Pero esta propuesta racional ante el reinado de la muerte no es suficiente, porque, como dice Freud, el instinto de destrucción se oculta en un lago bajo el "yo" consciente: el ello. Una determinante y perversa fuerza que nos condena al mal. El "yo" es como la afirmación de la conciencia individual, mientras que el ello es el recuerdo de nuestro pasado animal.
No está claro, exactamente, qué papel juegan tanto el "yo" como el ello en la expresión de esta pulsión de muerte. La preponderancia del ello nos puede condenar a una presencia obsesiva de la muerte y amargarnos la vida, si se me permite la expresión. Pero las astucias del yo tampoco nos ahorran un destino peor: la insensatez de vivir sin tener presente este estigma humano. Entre estos dos limites tendríamos que saber modular nuestra vida sin dejarnos arrastrar por la hipocondría del ello ni por la necedad "inconsciente" del "yo".
La muerte es el mar inconsciente que acuna la vida. Y quizás por ello hemos adoptado el agua tanto para expresar el optimismo de la vida naciente, como el pesimismo del "ser para la muerte". "Un costado de nuestra alma nocturna -escribe Bachelard- se expresa por el mito de la muerte concebida como un viaje sobre el agua", en una especie de retorno a los mitos originarios de la creación en los que el agua jugaba un papel primordial. El mar es la madre cósmica, tierna, amorosa, protectora, pero también nuestro gran verdugo. Su infinitud nos recuerda nuestras limitaciones y nos incita al suicidio. El agua nos transporta al estadio más profundo de la conciencia humana y nos hace descubrir el vacío.
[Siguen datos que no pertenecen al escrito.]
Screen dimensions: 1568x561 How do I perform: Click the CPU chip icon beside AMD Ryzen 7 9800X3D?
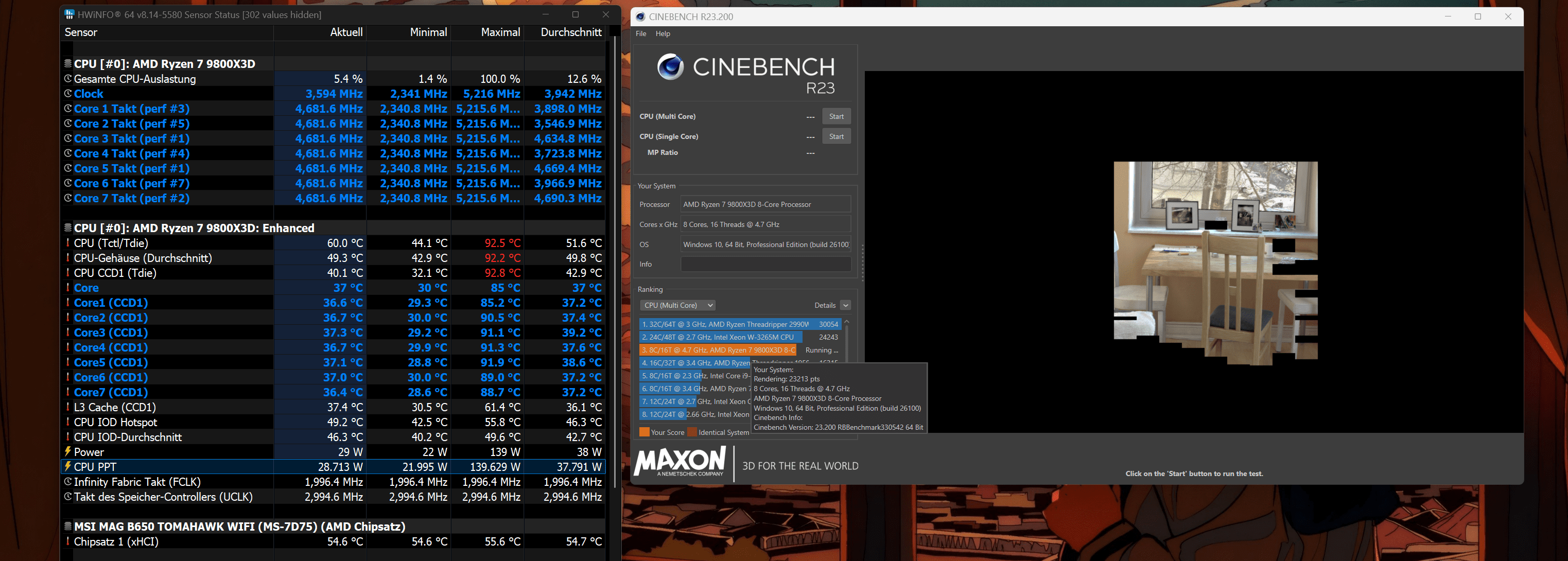click(67, 63)
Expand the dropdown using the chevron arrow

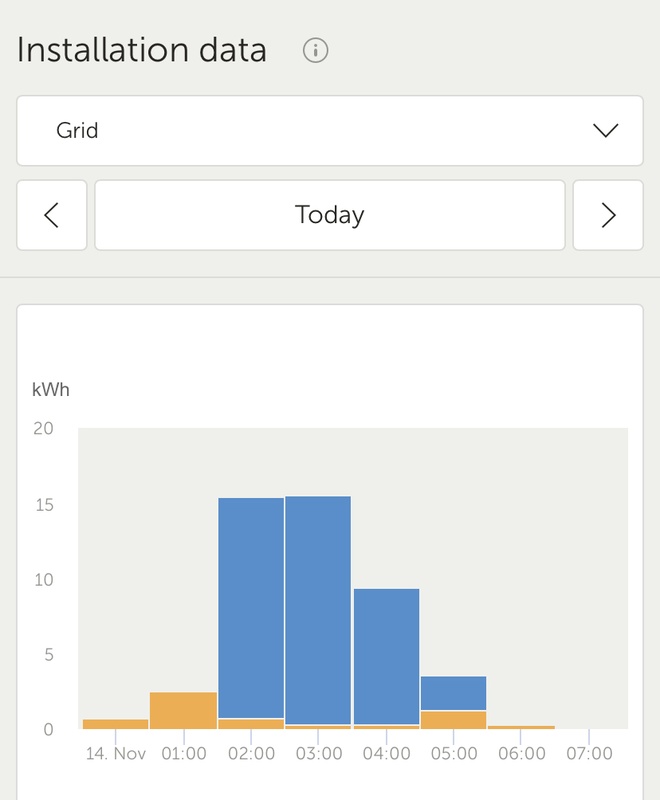(x=606, y=131)
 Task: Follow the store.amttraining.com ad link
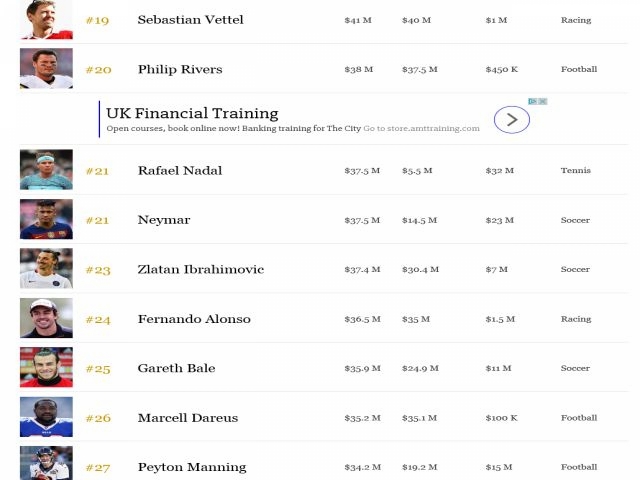pos(421,128)
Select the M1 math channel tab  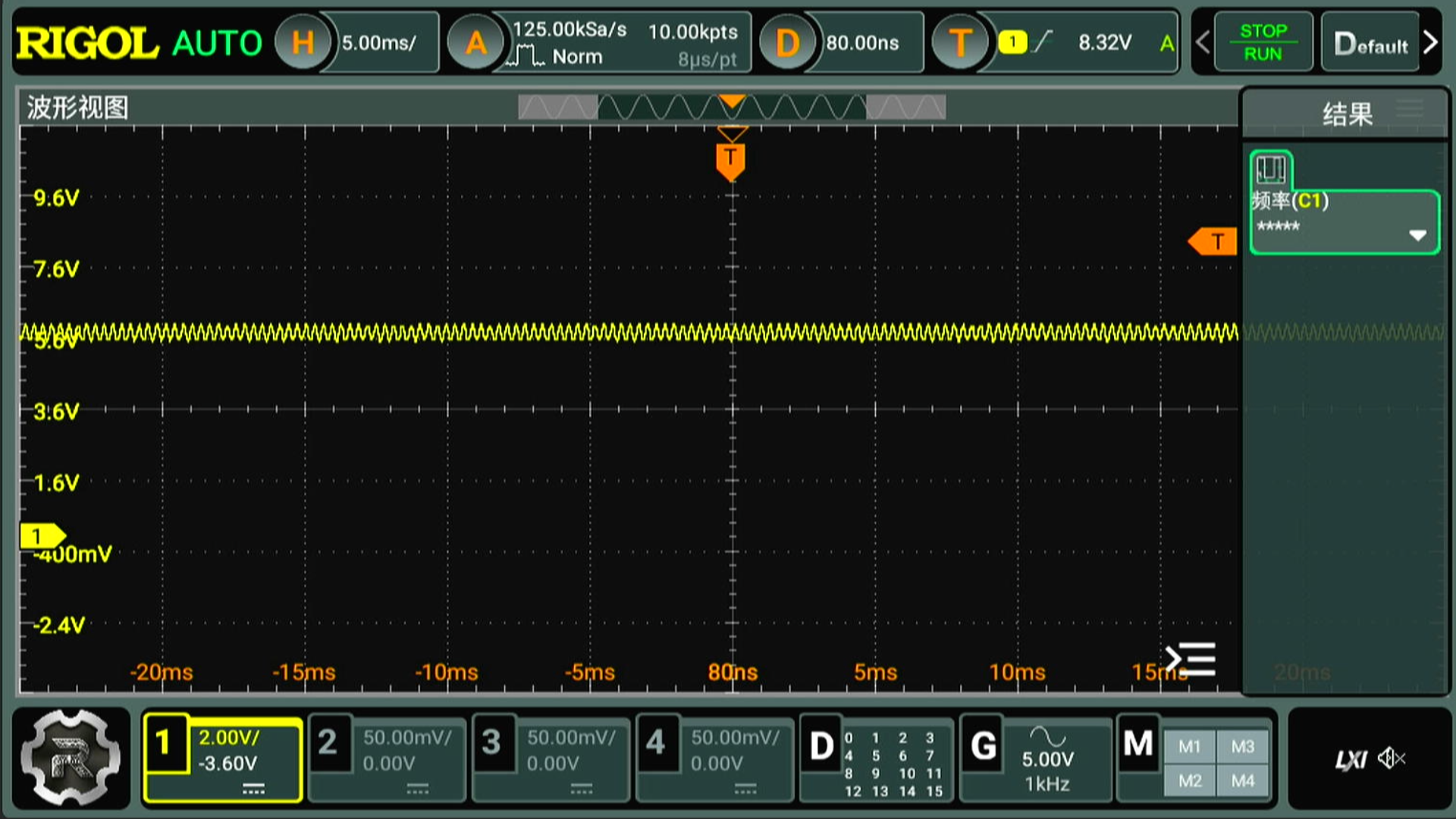point(1189,746)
Ni la oportunidad de escribir un último fragmento de literatura necrológica y burlona como el de Leopardi: "Dejadme en paz", o el de Baudelaire: "Aquí se encuentra uno que por amar demasiado a las puercas bajó un día al reino de los topos", o anónima: "No me esperéis a cenar", nos puede reconciliar pacientemente con la idea de una eternidad de la nada. Ninguna de las brillantes observaciones de los filósofos sobre este tema, como las de Séneca -"Después de la muerte todo acaba, incluso la propia muerte"-, o Feuerbach -"La muerte es la muerte de la muerte"-, nos pueden hacer olvidar aquel mar quieto y refulgente del que hablaba Bataille. Como tampoco la intolerancia de la vida nos hace más tolerable la muerte.
El hombre no es un "ser para la muerte", sino antes que nada, "un ente contra la muerte", pese a que para luchar contra alguien se ha de reconocer su existencia, y también es muy conveniente sopesar bien su poder sin envidiarlo.